We sought innovative healthcare design solutions throughout the facility, but also wanted to break away from traditional perceptions of what health buildings look like. Healthcare design is fairly regulated with guidelines, and sometimes these did not consider the specific needs of children. Suitable, full scale mock-ups were used to test and refine a design concept with clinicians, so that risks could be designed out.

What is the biggest challenge you face every day?

I can find it daunting to get through the amount of specialist literature published these days. In the healthcare design filed, we need to support our design decisions with evidence as well as experience. I am fortunate to work with in-house clinicians who can synthesise some of this information into easily understood design parameters. This process clears the way for innovative design to flourish.

What is the favourite part of your job?

My favourite part of any job has to be the day that the building opens and all the key stakeholders get together to celebrate the collective hard work of all towards a common vision – a vision to which we have given form. It’s fantastic to hear feedback on how a building is improving the lot of its occupants, but even more satisfying when the building users have understood the ideas of the building so much, that they take ownership of them as their own. Finally, it’s really rewarding to learn of studies conducted at our completed projects, where the outcomes of patients, families and staff are demonstratively improved.

Which project of yours are you most proud of, and why?

Healthcare is often called social infrastructure. On the basis of which project provides maximum social impact, it’s difficult to top RCH as a once-in-a-lifetime building designed for the benefit of generations of children. The client’s aspirations were always challenging and the rate of learning through this project was intense for all. On this project, I was exposed to a myriad of new processes and a suite of talented specialist consultants which we didn’t know even existed prior to RCH. While the design outcome is a source of enormous pride, the creative process to get there was equal parts inspiration and exasperation. 
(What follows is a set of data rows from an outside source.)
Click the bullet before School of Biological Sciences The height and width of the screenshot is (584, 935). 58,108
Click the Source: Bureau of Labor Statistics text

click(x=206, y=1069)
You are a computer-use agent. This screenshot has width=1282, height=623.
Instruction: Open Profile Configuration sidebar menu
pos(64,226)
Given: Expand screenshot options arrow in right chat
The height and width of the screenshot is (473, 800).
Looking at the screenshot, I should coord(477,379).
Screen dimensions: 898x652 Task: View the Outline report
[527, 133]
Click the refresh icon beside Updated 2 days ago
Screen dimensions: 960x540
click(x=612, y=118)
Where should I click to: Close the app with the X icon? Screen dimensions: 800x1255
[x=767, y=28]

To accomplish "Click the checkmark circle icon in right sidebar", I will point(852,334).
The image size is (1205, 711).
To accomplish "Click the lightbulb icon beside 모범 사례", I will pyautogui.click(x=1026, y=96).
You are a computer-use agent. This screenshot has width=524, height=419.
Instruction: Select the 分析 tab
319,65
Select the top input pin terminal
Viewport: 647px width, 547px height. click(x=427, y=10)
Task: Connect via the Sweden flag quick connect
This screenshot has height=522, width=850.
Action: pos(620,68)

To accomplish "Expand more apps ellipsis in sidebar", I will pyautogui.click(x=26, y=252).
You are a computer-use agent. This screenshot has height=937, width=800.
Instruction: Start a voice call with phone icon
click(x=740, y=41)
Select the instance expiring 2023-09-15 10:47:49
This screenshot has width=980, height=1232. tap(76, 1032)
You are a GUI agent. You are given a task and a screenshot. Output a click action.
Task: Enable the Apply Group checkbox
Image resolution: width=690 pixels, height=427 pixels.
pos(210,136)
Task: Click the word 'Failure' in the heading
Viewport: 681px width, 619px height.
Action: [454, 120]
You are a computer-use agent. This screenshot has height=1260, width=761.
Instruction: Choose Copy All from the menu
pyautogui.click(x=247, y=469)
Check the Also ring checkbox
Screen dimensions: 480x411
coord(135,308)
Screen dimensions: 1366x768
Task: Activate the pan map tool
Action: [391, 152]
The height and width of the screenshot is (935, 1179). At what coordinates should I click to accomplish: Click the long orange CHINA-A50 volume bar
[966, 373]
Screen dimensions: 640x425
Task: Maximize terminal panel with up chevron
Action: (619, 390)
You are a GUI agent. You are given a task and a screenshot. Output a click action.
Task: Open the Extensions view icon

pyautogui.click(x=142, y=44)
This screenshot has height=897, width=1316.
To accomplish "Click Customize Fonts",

The Royal Children's Hospital, designed by BLP with Bates Smart, is a place of fun for parents, staff and children; a place of comfort during times of anxiety and an environment that sustains the family bond at times of disruption and dislocation.

Any advice for emerging architects or architecture students?

As an architect you need to make many decisions every day. Every decision you make on a project has a design impact, even in reference to the smallest detail on the largest project.  My advice is to get your ideas out, share them with your peers and colleagues, and don’t be afraid of asking for help. You should choose a part of the project you want to champion as your own, and when it’s built, show it off with pride.